Heads Up on forthcoming 2025 Accounts25 Feb 2026 09:40
Bordersley and possible Window Dressing (which would mislead unwary investors into Mast's true finances)
Krugel has said recently that "Mast has cash". That is contrary to the predictions by chartered qualified analysts and at least one chartered accountant on here that, based on all the detailed financial info provided by Mast at its June 2025 balance sheet and by Krugel since then including loans and the warrants proceeds, Mast was predicted to end the year with a balance sheet black hole amounting to some £4 million. ie owing £4 million more than it can pay.
Window Dressing is a common wheeze enabling companies with shaky finances to pretend things are better than they are.
By delaying paying bills, and persuading suppliers to delay invoicing, a co can build up the cash it actually owes to others, in its own balance sheet for the vital December year end audit.
Most of the £4 million deficit predicted for Mast was due to the £2 million Krugel said was to pay an unknown Canadian PR firm to promote what turned out to be misleading press puffs (Denied by Krugel even though Mast was the only feasible payer for them) and the even more doubtful ACF 'research', to overseas takers of the warrants to persuade them the shares were more valuable than they really were.
Another £2.4 million was promised by Krugel would go towards Bordersley. (No mention loans might be needed on top)

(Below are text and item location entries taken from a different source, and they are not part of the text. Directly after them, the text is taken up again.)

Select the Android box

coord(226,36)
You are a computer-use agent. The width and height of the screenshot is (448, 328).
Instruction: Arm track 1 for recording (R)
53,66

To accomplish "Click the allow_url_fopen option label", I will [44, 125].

But with the Feb announcement of further funding it looks as though little has been paid towards Bordersley.
So it doesn't take Sherlock Holmes to work out that maybe Krugel has delayed those bills (especially for the warrants puff which has only half succeeded) to pretend Mast didn't have that predicted December balance sheet black hole and that it has 'cash'. Well it may do, but Qualified observers will be able to see what he's done by reading the whole accounts and the notes when they arrive. But lemmings don't read let alone even understand what a balance sheet is, and will be bamboozled to think all is much better than it really is.

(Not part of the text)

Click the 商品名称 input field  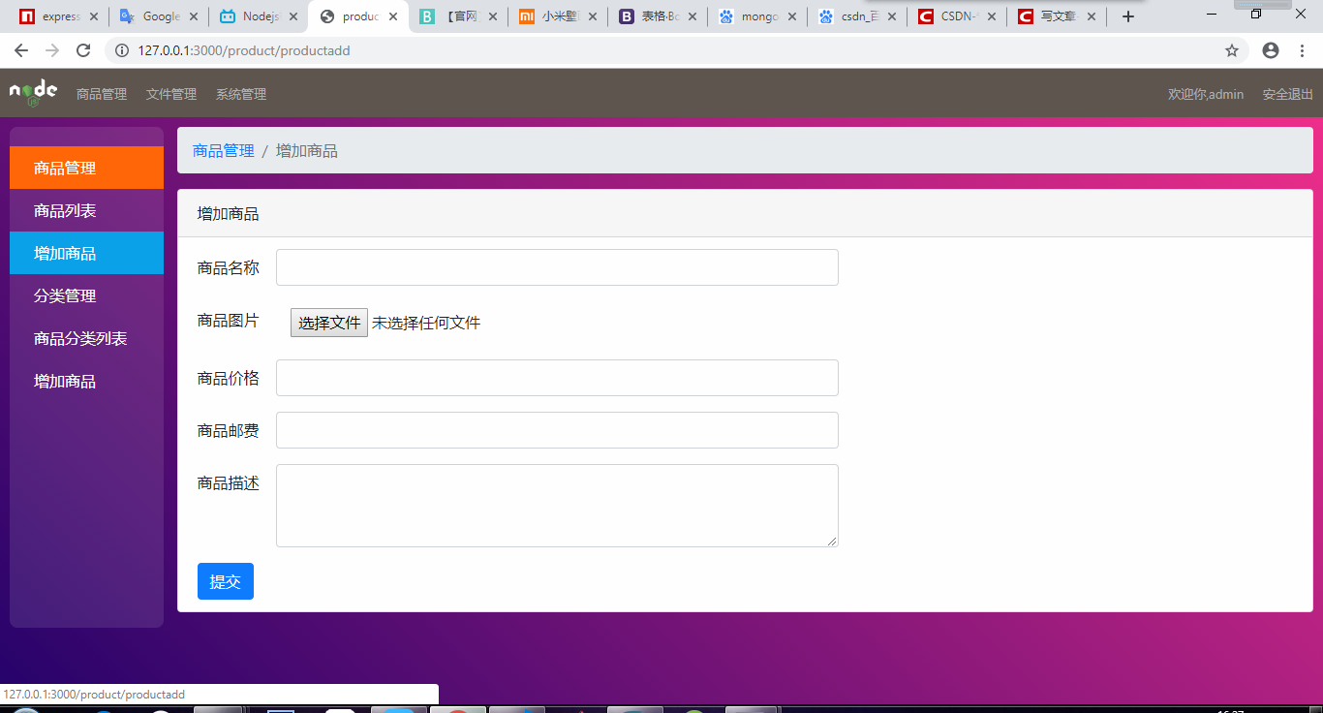pos(556,267)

It isn't - because shareholders aren't out of the woods and because cash constraints are shown by the unexpected 'new' funding for Bordersley, which will be a loan from one of the outfits (Balance Power) connected with Kibo's purchase of Bordersley in 2019 (and Pyebridge- previously Apex Energy). So Bordersley will now be owned at least partly by Balance Power.
We won't know yet by how much and therefore the share of profits Mast will be left with, until the details. To remind. When up and running, 100% of Bordersley is predicted to earn around £450,000 pa net profit before tax. Not as lot in the great scheme of Mast's other problems and promises.